WHERE DANGER LIVES
(director: John Farrow; screenwriters: Charles Bennett/from an unpublished story by Leo Rosten; cinematographer: Nick Musuraca; editor: Edna Warren; cast: Robert Mitchum (Jeff Cameron), Faith Domergue (Margo Lannington), Claude Rains (Frederick Lannington), Maureen O’Sullivan (Julie), Charles Kemper (Police Chief), Ralph Dumke (Klauber), Billy House (Mr. Bogardus), Harry Shannon (Dr. Maynard), Philip Van Zandt (Milo DeLong), Jack Kelly (Dr. Mullenbach), Lillian West (Mrs. Bogardus); Runtime: 84; RKO; 1950)
“Mitchum saves the day.“
Reviewed by Dennis Schwartz
Robert Mitchum is cast as a stable citizen, which goes against typecast. He plays the bachelor San Franciscan, Dr. Jeff Cameron. He’s burdened with an unbelievable melodramatic story and saddled with the dullish performance of his femme fatale co-star, Faith Domergue. She is cast as the alluring Margo Lannington. Faith is the gorgeous protege of studio boss Howard Hughes, and makes her inauspicious film debut.
“Danger” is beautifully photographed by Nick Musuraca in the dark B&W style of noir and is ably directed by John Farrow, who successfully caught the nightmarish visions.
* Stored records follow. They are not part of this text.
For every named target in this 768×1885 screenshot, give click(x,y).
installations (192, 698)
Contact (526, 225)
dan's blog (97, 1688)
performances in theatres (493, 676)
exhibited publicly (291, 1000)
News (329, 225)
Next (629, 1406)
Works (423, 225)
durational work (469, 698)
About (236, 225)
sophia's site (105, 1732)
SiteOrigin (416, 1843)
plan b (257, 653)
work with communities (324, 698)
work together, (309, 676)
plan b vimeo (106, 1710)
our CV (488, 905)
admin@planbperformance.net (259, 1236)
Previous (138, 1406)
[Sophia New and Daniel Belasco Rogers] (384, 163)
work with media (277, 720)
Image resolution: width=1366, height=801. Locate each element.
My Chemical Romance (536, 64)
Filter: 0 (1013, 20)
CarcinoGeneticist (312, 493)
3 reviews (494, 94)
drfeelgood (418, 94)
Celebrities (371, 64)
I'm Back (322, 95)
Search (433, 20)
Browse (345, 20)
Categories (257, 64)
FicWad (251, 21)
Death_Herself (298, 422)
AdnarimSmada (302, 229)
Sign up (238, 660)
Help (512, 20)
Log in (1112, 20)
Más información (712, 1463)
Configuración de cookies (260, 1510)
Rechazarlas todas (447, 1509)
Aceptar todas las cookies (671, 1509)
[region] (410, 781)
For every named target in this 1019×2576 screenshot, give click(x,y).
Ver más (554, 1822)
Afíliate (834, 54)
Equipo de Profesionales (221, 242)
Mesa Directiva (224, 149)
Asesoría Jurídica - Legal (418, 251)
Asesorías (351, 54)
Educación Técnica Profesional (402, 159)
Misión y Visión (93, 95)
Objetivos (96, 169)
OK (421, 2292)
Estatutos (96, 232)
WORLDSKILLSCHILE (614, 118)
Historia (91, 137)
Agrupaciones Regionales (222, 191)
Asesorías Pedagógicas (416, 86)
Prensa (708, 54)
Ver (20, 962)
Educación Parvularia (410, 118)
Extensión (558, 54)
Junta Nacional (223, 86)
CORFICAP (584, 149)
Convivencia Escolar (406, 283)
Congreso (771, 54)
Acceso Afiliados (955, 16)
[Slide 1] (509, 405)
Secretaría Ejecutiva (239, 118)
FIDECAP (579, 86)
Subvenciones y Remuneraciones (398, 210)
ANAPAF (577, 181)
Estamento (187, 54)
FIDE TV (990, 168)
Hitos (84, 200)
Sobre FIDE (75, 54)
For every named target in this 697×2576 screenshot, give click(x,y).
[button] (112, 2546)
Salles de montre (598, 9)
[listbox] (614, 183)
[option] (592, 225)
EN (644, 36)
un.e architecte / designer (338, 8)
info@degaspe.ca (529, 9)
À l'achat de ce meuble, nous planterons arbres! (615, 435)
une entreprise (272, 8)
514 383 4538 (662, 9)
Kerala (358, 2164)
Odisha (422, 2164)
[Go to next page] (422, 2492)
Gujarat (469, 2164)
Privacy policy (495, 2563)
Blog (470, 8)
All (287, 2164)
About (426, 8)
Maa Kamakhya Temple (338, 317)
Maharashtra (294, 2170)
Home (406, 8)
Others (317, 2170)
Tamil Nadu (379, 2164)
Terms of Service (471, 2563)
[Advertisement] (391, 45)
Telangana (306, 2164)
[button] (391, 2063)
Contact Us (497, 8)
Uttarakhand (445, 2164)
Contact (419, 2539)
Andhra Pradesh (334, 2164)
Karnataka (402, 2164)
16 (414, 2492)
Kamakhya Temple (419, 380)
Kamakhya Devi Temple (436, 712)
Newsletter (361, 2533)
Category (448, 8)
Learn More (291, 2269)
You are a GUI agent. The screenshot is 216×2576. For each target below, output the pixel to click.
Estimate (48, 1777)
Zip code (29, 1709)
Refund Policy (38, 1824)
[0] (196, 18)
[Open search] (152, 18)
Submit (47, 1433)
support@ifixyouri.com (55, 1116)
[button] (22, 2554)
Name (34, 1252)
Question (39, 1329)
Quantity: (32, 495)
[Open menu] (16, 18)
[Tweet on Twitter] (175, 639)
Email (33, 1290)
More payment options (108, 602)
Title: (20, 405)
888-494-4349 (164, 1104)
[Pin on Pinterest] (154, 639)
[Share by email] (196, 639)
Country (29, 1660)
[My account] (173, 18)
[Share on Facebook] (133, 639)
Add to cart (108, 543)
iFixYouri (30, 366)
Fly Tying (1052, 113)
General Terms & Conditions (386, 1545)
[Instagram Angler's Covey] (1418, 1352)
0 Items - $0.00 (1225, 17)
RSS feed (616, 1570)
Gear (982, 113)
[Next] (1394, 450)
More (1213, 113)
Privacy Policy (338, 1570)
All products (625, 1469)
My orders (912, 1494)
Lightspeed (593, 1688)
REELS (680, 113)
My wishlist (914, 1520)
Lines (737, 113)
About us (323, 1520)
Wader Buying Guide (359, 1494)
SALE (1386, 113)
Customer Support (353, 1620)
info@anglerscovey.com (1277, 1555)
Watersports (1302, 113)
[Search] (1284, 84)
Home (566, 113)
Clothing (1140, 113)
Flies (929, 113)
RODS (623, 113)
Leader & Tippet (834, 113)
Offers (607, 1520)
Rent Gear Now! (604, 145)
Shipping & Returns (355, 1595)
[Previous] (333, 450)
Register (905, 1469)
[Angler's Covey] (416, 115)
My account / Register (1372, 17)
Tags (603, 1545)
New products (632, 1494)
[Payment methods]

It is interesting mostly as a character study of a capable man blinded by lust, whose life is almost destroyed. Mitchum is the innocent man who is framed and doesn’t realize he is innocent until it is almost too late, recovering in the nick of time because he has such a strong character and will to live. Mitchum’s convincing portrayal of the innocent man on the run, is what makes this melodrama compelling.
The film opens as the overworked Dr. Jeff Cameron (Mitchum) treats an unidentified suicide patient and finds himself attracted to her. After her recovery, he visits and finds out her name is Margo Lannington. Jeff goes out with her, ignoring his ‘nice girl’ nurse girlfriend Julie (O’Sullivan), unaware that Margo is married to an elderly millionaire, Frederick (Rains). Margo tells him that he’s her strict father.
When Margo tells Jeff that she is leaving for a trip to Nassau, Jeff gets tanked up on some kind of potent Hawaiian drink and gets up enough nerve to meet her dad. On learning the truth Jeff leaves the house upset that Margo lied to him, but returns when he hears her screams. She claims that Frederick pulled off her earring, and immediately the jealous husband gets into a fight with Jeff. It results in a concussion for Jeff, but unconsciousness for Frederick. While Jeff retreats for an ice bag for the victim, Margo suffocates her husband with a pillow and pins the murder on Jeff. She refuses to allow Jeff to call the police, saying they will never believe it was an accident; and, she gets Jeff while he’s still in a drunken state to drive with her to Mexico. They are fearful that the police are on their trail and they therefore fail to get Jeff a prescription to treat his concussion.
In this l’amour fou tale Jeff begins to become suspicious of his honey as he sobers up, remembering the warnings about her state of mind Frederick mentioned. Jeff will discover in this last dingy border town they travel to how sick she is, after making their way through bleak towns in northern and southern California and through dusty roads in Arizona. They have run out of money and have to sell her diamond necklace to some hustlers, who help them plan their escape across the border.
Warning: spoiler to follow: proceed to last paragraph if you don’t want to know the ending.
When Jeff refuses to go to Mexico after learning that she killed her husband, she smothers him with a pillow and he’s too weak to defend himself. Margo leaves for Mexico alone, thinking she killed Jeff. But she is surprised when Jeff comes after her, and then begs him to go back. But when he continues toward her, she pulls a gun out and starts wildly shooting before the cops at the border kill her. Margo’s last gesture is a good deed, as she proclaims his innocence before she dies.
The movie plays like a noir cliché. But Mitchum saves the day, realistically showing how a swell guy and such a competent doctor could be so vulnerable. Claude Rains as always is magnificent, in a small part but one where his every gesture seems to be constrained in a maniacal rage ready to burst open. His touch of madness is best exemplified by his mischievous smile while meeting his wife’s lover.